HOW TO COMPLETE THIS TASK >> Please copy each line of the data that includes the string "will".

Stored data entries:
•••

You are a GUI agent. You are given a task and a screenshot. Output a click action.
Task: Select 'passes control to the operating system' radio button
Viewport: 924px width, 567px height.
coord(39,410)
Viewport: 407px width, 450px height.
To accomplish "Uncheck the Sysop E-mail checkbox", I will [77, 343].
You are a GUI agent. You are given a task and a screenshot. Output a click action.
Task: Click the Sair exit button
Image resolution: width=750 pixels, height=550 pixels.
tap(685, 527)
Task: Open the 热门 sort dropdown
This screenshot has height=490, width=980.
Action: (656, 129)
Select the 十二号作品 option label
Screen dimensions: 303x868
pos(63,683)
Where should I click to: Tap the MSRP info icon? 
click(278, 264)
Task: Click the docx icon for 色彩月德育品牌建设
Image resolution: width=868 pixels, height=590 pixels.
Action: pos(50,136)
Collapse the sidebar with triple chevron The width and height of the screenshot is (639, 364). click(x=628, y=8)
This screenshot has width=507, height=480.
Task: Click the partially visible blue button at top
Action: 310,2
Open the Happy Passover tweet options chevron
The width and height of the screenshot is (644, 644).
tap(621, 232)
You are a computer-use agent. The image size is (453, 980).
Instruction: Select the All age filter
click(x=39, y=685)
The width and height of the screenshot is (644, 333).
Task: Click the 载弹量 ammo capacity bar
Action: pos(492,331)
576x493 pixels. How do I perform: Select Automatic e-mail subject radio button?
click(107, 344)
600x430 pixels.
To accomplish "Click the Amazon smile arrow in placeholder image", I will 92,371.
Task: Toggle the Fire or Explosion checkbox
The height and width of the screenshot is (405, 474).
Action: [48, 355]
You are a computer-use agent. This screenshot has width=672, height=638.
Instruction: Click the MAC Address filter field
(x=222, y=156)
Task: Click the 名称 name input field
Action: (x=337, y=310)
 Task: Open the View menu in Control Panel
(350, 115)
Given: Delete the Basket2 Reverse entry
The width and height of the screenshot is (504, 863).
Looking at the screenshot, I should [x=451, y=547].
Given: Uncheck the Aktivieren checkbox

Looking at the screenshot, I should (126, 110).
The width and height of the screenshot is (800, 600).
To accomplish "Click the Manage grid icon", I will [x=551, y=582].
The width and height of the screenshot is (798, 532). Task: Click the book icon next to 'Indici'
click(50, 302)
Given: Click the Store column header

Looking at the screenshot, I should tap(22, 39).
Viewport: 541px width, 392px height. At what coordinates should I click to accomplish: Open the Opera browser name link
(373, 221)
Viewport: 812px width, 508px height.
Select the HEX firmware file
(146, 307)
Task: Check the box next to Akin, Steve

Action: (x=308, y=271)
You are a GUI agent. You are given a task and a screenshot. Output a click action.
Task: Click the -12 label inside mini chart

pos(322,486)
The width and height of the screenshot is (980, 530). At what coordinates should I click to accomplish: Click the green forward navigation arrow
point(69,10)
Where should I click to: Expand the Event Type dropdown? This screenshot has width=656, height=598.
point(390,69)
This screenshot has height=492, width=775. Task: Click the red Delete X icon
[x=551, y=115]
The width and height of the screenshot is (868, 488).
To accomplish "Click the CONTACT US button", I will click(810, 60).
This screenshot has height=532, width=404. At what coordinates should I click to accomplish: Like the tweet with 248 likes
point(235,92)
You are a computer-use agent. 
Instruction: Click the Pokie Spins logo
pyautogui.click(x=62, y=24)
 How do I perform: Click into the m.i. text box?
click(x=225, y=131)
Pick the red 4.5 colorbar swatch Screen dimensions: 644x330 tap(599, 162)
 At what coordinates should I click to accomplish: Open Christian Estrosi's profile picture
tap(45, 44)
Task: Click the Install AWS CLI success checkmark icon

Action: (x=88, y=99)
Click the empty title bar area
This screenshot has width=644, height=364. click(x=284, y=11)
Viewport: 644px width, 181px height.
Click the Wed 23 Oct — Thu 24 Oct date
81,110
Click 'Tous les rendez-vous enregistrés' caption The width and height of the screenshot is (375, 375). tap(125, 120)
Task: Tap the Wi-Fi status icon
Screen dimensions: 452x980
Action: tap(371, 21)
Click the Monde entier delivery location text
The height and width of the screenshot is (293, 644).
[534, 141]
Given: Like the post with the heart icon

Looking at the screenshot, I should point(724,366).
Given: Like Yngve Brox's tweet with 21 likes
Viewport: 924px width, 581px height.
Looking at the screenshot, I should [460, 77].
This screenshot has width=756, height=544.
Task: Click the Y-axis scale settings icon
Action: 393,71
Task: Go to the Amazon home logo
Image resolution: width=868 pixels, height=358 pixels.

•••

ANSWER FOR THE TASK >>
To accomplish "Uncheck the Sysop E-mail checkbox", I will [77, 343].
To accomplish "Click the Amazon smile arrow in placeholder image", I will 92,371.
To accomplish "Click the Manage grid icon", I will [x=551, y=582].
To accomplish "Click the CONTACT US button", I will click(810, 60).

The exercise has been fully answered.